We can however, make some conservative projections. Let's say that 2009 is the lowest point in casino earnings, and earnings are expected to remain at 2009 levels even in a double dip recession. Let's also assume that when Harrington's contract expires in 2011, due to a combination of stronger competition and contract renegotiation, earnings from Harrington's drop from $5 million to $3 million. Assume further that in 2016, when the FireKeeper's contract expires, it is also renegotiated downwards. The management cut in Indian casinos tend to range from 20-30%.
However, in 2016, FLL will no longer need RAM as a capital-contributing partner, and will be able to capture the full management fee instead of just 70%. Furthermore, any new management company will have to rebuild a certain amount of infrastructure, and therefore is expected to compete at a disadvantage to FLL for a renewal. If the cut decreases to 20%, but FLL now captures 100% of the management fee, the cash flow to FLL will actually go dramatically up, rather than down. Even under reasonably pessimistic assumptions, beyond 2011, corporate expenses will be covered by the cash flow from the Stockman's and Harrington casinos, leaving fees from FireKeeper's as pure profit, which is likely to run at $15-$25 million, minus 35% for taxes, for a free cash flow or $10-$16 million.

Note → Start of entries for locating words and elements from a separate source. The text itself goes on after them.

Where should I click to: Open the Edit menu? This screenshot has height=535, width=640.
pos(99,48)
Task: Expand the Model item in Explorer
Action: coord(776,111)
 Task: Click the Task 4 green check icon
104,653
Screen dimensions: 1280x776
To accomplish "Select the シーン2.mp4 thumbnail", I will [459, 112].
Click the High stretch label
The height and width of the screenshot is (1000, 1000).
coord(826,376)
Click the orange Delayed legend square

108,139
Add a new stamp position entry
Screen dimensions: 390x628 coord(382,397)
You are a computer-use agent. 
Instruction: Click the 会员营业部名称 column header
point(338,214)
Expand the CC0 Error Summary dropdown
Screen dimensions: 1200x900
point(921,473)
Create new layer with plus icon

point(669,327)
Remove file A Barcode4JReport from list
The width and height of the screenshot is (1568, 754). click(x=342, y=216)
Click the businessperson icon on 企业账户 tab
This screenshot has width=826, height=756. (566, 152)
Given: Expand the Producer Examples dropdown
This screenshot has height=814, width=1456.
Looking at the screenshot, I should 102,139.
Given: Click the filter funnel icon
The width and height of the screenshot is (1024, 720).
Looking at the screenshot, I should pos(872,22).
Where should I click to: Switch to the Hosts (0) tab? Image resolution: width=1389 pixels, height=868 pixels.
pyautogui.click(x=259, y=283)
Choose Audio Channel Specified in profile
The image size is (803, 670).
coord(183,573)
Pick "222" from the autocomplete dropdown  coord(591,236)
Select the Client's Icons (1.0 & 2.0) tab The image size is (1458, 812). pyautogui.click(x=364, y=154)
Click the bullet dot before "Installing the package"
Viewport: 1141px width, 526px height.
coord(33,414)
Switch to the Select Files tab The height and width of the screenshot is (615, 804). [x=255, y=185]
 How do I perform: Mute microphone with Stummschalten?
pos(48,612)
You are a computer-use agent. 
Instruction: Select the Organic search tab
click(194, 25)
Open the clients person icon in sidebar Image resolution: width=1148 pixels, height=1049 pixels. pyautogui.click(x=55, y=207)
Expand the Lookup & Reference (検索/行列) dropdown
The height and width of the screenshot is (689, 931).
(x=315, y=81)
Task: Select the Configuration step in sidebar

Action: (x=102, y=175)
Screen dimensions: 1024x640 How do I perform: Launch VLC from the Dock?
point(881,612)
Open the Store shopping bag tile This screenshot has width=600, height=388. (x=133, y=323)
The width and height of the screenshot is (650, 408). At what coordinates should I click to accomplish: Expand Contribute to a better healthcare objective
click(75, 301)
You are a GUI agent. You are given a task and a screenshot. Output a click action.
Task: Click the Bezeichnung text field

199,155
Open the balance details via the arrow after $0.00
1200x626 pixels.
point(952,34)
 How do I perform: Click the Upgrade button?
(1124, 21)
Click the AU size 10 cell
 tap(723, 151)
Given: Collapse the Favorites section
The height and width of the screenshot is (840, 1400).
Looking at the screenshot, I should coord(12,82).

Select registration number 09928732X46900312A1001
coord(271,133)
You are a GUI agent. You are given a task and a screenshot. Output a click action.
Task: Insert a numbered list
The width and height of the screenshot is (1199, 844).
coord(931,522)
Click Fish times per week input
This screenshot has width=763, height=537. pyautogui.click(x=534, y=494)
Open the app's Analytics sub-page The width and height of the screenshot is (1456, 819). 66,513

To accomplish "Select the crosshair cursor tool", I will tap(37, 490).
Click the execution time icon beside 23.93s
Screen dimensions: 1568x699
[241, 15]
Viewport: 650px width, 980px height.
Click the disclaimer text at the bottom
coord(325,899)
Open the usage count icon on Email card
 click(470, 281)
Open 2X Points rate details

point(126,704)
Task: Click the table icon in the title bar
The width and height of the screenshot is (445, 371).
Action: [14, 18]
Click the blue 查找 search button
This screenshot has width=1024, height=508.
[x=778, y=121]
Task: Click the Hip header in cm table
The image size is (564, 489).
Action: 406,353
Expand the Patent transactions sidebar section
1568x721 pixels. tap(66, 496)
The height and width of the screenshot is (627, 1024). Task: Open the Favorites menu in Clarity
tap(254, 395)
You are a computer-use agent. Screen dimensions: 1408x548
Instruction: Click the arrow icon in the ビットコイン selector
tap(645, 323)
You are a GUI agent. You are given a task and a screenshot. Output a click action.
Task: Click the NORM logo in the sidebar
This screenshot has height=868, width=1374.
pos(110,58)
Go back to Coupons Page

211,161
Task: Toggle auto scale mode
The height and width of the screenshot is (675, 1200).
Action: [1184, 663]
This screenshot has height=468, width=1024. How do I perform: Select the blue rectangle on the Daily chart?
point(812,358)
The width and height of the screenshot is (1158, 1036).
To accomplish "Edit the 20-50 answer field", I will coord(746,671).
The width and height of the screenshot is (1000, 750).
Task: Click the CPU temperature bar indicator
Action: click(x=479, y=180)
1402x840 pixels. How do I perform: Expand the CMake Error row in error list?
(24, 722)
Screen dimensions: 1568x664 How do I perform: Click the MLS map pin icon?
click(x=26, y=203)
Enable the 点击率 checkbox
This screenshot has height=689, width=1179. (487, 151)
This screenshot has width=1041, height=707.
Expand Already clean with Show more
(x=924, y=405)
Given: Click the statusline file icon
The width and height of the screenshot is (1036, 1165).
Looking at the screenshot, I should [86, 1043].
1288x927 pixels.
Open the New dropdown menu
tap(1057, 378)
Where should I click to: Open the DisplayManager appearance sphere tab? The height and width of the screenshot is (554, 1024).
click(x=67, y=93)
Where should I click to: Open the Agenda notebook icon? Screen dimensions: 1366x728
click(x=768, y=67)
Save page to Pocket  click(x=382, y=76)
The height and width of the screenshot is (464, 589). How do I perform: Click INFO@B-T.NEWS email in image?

I believe that the cash flow will bottom out at $10 million, and is likely to rise substantially above that in an economic recovery scenario, possibly as much as $20 million. If we apply a PE of 10 to a lowball cash flow of $10 million, we arrive at a target capitalization of $100 million, plus $12 million in cash, for a total of $112 million, or a $6.22 share price, about double its current price.
What are the potential catalysts for re-valuation of this stock down the road?
Firstly, the CEO has been purchasing stock for his personal account, and the company has been repurchasing stock in the recent past (the company repurchased 1.2 million of shares at $1.21 in 2008, shrinking the share base to 18 million), and stock repurchases are ongoing. All this stock repurchases will further increase the EPS. Secondly, 2011 is expected to be a bumper year for FLL even in a recession. Earnings from Harrington's is going to increase to its peak just before contract expiration due to the 5% mandatory minimum increase, and there will be a reset of the FireKeeper's split from 50-50 to 70-30. Therefore, some eye-popping EPS numbers are likely to be recorded in 2011, which will likely finally register with some investors.
In summary, I believe FLL to be conservatively worth at least $6.22 per share. FLL has a completely clean balance sheet and strong cash flows, and will have positive cash flow even in a double dip recession. In the event of an economic recovery, just a modest increase in casino revenues over 2009 is likely to propel FLL substantially above $6, perhaps even to $10-$12.